Simulates the performance of shell & tube feedwater heaters where boiler feed is
heated by steam or condensate for power applications
Aspen FRAN performs the calculations to simulate or check-rate the performance of
one-, two-, and three-zone feedwater heaters. Aspen FRAN is a core element of
AspenTech’s aspenONE™ Process Engineering applications.
Research-Based Correlations: Models and correlations are based on more
than 35 years of Aspen HTFS proprietary research, providing the user with assurance
of reliable designs.
Simulation: Aspen FRAN can be used to determine the heat transfer rate for
cases where the heater geometry, steam inlet conditions, and the feedwater mass
flow rates are given.
Checking (Rating): Aspen FRAN will calculate the required surface area for
each zone when the condensing section operating pressure, the heat transfer rate for
each zone, and the drains and feedwater outlet temperatures are provided.

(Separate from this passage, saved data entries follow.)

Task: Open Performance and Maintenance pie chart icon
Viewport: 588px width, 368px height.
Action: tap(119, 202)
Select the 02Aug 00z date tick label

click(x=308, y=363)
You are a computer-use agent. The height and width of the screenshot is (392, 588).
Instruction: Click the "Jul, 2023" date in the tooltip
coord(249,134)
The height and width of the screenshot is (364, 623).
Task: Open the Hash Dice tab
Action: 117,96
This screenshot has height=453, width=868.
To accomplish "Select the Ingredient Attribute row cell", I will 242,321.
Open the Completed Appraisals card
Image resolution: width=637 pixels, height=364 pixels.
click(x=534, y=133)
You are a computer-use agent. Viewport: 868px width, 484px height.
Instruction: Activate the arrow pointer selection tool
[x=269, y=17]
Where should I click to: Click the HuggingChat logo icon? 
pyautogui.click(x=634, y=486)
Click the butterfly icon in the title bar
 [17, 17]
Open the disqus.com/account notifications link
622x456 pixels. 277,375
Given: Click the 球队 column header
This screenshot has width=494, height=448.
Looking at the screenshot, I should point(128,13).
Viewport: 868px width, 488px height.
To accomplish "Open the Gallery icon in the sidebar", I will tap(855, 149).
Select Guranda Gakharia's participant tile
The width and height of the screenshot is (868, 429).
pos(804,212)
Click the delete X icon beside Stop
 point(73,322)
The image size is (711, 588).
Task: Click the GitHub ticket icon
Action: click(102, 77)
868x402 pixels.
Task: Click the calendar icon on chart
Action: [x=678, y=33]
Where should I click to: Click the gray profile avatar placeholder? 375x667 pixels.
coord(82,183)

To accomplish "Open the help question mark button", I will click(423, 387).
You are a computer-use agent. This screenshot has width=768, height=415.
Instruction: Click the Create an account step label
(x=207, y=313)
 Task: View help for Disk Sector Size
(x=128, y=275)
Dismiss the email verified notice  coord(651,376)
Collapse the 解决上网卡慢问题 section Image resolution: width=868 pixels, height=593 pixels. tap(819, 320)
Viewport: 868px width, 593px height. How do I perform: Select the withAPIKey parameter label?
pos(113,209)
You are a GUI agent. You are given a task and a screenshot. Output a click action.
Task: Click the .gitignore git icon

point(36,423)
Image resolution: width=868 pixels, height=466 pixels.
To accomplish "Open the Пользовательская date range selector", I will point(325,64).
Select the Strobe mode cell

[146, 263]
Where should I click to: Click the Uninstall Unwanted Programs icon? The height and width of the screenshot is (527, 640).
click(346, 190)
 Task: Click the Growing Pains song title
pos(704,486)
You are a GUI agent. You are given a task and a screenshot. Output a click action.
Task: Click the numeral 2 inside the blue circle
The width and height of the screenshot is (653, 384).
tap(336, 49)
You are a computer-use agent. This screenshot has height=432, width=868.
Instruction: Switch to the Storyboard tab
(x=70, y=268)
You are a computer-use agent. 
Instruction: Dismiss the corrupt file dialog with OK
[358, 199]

Flow-Induced Vibration Checks: Rigorous HTFS research-validated checks
are used to identify vibration problems.
o One-, two- and three-zone heaters of the shell & tube type
o Horizontal or vertical orientation
o One or two tube passes
o Triangular, rotated triangular, square, and rotated square tube layouts
o Plain tube type
o Rear head can be either U-tube or channel
o Single- or double-segmental plate type baffles
o Heat transfer and pressure drop correlation details can be supplied for
special baffle types
Desuperheat and Drain-Cooling Zones:
o Counter-current or split flow desuperheating section
o Drain cooling section, either full-pass or split-pass type
Improved Design: Aspen FRAN is a comprehensive, easy-to-use tool for the
design of feedwater heaters. It enables the more efficient design of new heaters and
cost-effective revamp studies. It can also augment or replace in-house tools that are
difficult to use and expensive to maintain and update.
Improved Process Operations: Aspen FRAN provides the benchmark to
assess the effects of operational changes for load optimization and fouling.
Increased Engineering Efficiency: The complex interaction of the
desuperheating, condensing, and sub-cooling zones with the high-pressure feedwater
on the tube-side is modeled with rigor in a user-friendly tool.